[Items from a dataset]
--------------------------------
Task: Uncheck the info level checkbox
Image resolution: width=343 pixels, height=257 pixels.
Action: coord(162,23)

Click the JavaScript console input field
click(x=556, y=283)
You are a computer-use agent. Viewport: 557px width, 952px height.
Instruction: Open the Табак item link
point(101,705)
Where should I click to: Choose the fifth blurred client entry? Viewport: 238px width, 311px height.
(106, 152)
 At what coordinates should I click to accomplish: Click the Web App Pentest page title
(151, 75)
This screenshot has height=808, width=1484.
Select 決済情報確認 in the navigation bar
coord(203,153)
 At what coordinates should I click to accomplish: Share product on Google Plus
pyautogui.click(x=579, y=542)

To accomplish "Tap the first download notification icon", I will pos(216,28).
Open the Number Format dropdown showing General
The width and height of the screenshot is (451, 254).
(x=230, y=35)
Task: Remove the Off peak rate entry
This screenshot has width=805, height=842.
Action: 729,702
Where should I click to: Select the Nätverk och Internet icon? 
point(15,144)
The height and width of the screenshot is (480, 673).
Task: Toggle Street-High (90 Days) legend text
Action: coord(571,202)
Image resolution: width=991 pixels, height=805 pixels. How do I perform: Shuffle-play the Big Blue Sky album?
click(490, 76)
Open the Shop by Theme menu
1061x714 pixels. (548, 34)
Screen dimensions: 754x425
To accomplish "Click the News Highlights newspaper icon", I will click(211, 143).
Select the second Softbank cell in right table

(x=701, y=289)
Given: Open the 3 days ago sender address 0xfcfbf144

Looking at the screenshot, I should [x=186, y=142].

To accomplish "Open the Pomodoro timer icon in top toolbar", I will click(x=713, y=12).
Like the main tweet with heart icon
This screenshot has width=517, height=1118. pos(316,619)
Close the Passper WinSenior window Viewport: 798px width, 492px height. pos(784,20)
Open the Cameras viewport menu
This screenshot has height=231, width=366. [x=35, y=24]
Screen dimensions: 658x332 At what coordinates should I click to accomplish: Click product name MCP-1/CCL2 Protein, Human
--------------------------------
**ACTION ITEM:** Write down, word for word, the lines above from the one containing "Open the Shop by Theme menu" through the one containing "Close the Passper", both ends included.

**RESPONSE AREA:**
Open the Shop by Theme menu
1061x714 pixels. (548, 34)
Screen dimensions: 754x425
To accomplish "Click the News Highlights newspaper icon", I will click(211, 143).
Select the second Softbank cell in right table

(x=701, y=289)
Given: Open the 3 days ago sender address 0xfcfbf144

Looking at the screenshot, I should [x=186, y=142].

To accomplish "Open the Pomodoro timer icon in top toolbar", I will click(x=713, y=12).
Like the main tweet with heart icon
This screenshot has width=517, height=1118. pos(316,619)
Close the Passper WinSenior window Viewport: 798px width, 492px height. pos(784,20)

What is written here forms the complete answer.